Greater Manchester Self-Request Chest X-Ray Programme

Overview for Healthcare Professionals

The Greater Manchester Self-Request Chest X-Ray (CXR) Programme provides direct access to diagnostic imaging for eligible patients with ongoing chest symptoms, without the need for prior GP referral.

The initiative is currently available to individuals registered with a GP in Bury, Heywood, Middleton or Rochdale, forming part of a wider effort across Greater Manchester to support earlier diagnosis of lung conditions, including lung cancer.

Rationale for the Programme

Chest X-rays are an effective first-line diagnostic tool for identifying potential lung pathology. For many patients, imaging provides reassurance. For others, particularly those with early-stage lung cancer, timely investigation significantly improves treatment options and outcomes.

This programme has been developed to:

  • Increase access to early diagnostic testing
  • Encourage earlier presentation of persistent symptoms
  • Reduce barriers associated with GP appointment access
  • Support timely identification of lung cancer and other respiratory disease
  • Complement urgent suspected cancer (USC) referral pathways

By offering walk-in access to imaging, the service aims to improve equity and reduce diagnostic delay in higher-risk populations.

Eligibility Criteria

Patients are eligible if they:

  • Are aged 40 years or over
  • Are registered with a GP in Bury, Heywood, Middleton or Rochdale
  • Have experienced one or more qualifying symptoms for longer than three weeks

Qualifying symptoms include:

  • Persistent cough
  • Fatigue
  • Shortness of breath
  • Chest pain
  • Unexplained weight loss
  • Loss of appetite
  • Haemoptysis.

Patients reporting haemoptysis are strongly advised to contact their GP urgently; however, they may still attend for a chest X-ray via the service.

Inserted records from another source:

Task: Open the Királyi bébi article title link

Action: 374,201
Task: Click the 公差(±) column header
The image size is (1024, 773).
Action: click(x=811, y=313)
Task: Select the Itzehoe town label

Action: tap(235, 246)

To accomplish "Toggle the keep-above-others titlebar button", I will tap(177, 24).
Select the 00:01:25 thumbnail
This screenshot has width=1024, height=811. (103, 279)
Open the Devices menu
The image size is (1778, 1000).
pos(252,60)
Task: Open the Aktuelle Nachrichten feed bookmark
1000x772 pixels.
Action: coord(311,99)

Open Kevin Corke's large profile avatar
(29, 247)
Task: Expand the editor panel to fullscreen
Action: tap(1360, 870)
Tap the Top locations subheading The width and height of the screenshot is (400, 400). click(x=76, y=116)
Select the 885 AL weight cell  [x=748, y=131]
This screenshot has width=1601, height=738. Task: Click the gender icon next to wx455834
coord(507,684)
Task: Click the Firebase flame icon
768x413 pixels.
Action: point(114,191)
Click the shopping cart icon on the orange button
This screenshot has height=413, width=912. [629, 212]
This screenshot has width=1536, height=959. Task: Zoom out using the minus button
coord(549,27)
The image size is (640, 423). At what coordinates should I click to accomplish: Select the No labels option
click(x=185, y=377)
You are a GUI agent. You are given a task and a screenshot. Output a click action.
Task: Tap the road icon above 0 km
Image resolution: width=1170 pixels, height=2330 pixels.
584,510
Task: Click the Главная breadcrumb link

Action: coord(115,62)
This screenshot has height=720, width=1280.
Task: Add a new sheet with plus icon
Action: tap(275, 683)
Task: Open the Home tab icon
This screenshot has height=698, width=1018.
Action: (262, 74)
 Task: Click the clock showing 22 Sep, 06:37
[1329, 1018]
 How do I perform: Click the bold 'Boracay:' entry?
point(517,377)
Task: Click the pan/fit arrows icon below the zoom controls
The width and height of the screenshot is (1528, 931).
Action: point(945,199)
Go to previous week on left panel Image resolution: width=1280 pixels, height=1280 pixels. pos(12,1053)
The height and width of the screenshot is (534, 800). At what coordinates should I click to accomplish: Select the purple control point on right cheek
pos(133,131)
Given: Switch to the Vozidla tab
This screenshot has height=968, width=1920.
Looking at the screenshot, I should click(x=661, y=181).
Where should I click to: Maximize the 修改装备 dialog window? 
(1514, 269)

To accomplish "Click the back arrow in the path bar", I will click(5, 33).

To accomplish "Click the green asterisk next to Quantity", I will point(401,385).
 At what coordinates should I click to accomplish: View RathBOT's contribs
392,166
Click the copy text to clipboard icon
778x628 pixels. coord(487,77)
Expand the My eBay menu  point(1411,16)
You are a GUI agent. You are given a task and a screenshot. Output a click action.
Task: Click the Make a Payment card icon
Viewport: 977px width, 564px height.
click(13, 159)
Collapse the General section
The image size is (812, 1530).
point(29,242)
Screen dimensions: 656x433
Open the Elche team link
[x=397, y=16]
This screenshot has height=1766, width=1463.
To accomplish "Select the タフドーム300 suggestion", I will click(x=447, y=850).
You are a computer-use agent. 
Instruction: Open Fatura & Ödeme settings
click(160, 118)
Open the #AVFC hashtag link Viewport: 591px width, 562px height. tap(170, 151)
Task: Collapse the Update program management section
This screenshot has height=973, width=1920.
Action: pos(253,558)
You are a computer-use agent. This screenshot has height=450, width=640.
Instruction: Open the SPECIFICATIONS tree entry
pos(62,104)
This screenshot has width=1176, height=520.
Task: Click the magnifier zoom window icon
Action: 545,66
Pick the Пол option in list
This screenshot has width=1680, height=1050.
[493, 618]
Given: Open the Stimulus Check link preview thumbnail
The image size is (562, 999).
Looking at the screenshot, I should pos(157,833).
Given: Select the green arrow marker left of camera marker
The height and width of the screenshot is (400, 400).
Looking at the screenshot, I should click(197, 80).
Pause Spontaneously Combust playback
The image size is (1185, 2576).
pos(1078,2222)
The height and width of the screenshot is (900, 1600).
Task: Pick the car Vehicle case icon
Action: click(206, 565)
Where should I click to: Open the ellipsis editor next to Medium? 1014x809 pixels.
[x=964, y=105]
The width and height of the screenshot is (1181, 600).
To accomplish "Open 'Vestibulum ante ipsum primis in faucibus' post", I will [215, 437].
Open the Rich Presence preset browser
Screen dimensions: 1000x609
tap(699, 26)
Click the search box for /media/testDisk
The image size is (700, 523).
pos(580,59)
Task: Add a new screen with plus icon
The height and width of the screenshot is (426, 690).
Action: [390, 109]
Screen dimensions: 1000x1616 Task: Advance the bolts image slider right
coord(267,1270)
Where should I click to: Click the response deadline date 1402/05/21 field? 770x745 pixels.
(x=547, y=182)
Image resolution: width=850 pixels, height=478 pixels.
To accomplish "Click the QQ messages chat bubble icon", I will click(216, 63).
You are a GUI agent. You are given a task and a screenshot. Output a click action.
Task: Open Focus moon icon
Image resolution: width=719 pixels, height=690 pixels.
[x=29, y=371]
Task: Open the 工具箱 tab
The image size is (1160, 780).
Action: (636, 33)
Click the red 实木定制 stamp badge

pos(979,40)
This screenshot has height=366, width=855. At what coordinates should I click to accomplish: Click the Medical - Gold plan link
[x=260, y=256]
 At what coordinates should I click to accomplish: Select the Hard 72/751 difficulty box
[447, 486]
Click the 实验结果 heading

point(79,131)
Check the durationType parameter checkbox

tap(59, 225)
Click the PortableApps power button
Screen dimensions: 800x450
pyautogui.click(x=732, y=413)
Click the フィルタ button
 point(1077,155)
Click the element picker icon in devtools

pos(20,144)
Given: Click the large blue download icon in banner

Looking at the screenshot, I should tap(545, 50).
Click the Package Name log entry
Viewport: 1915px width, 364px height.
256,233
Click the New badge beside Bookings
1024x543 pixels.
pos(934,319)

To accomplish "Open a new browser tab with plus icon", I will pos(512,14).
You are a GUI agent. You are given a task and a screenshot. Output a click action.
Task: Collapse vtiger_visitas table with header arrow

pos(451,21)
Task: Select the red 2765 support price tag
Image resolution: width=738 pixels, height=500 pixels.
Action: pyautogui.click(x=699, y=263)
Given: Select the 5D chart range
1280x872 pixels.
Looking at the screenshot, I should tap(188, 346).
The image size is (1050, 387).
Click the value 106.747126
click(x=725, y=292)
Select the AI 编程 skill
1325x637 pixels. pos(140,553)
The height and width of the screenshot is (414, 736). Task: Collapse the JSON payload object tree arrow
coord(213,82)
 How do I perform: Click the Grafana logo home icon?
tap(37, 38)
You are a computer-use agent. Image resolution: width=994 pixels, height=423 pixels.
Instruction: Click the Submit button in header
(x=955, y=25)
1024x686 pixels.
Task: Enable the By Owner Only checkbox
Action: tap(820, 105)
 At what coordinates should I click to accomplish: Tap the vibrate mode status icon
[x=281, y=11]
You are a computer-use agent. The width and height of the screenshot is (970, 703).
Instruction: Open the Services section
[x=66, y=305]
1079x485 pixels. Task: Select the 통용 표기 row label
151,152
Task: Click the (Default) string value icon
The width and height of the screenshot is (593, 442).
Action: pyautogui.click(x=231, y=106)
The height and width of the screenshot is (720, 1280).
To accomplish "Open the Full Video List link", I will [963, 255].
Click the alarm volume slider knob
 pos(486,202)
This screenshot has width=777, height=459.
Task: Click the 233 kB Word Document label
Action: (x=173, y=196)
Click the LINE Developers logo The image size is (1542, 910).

Clear public messaging reinforces that patients with ongoing concerns should seek GP advice alongside using the imaging pathway.

Access Model

The service operates via a walk-in model, with no appointment or healthcare professional referral required.

Patients can attend one of four participating radiology departments:

  • Rochdale Infirmary
  • Fairfield General Hospital
  • Royal Oldham Hospital
  • Oldham Community Diagnostic Centre

Extended weekday opening hours, with Saturday morning provision at selected sites, increase accessibility for working-age populations.

Reporting and Follow-Up

At the point of attendance, patients receive written information outlining the process and next steps.

  • Chest X-rays are reported by radiology specialists.
  • Results are issued directly to the patient by letter.
  • Patients who have not received results within 14 days are advised to contact the radiology department they attended.

This model differs from some other self-request pathways in that results are communicated directly to patients rather than via GP as the primary route, while maintaining appropriate governance and escalation processes for abnormal findings.

Clinical Governance and Safety Considerations

The programme includes:

  • Defined age and symptom criteria
  • Clear geographical eligibility boundaries
  • Structured radiology reporting pathways
  • Written patient information and safety-netting guidance
  • Advice for urgent GP contact where haemoptysis or worsening symptoms occur

As with all chest X-ray pathways, it is clearly communicated that imaging does not detect all serious conditions and does not replace clinical assessment where clinically indicated.

System Impact and Replicability

The Greater Manchester model demonstrates how a locality-based, walk-in diagnostic offer can:

  • Improve access to first-line investigation
  • Encourage earlier help-seeking behaviour
  • Support earlier-stage lung cancer diagnosis
  • Reduce pressure on primary care for initial imaging requests

The programme offers a practical and scalable approach for systems seeking to implement a targeted self-request CXR pathway across defined geographies.

Healthcare leaders exploring adoption of similar services can draw on the Greater Manchester model’s eligibility framework, communications approach and operational design to inform local implementation.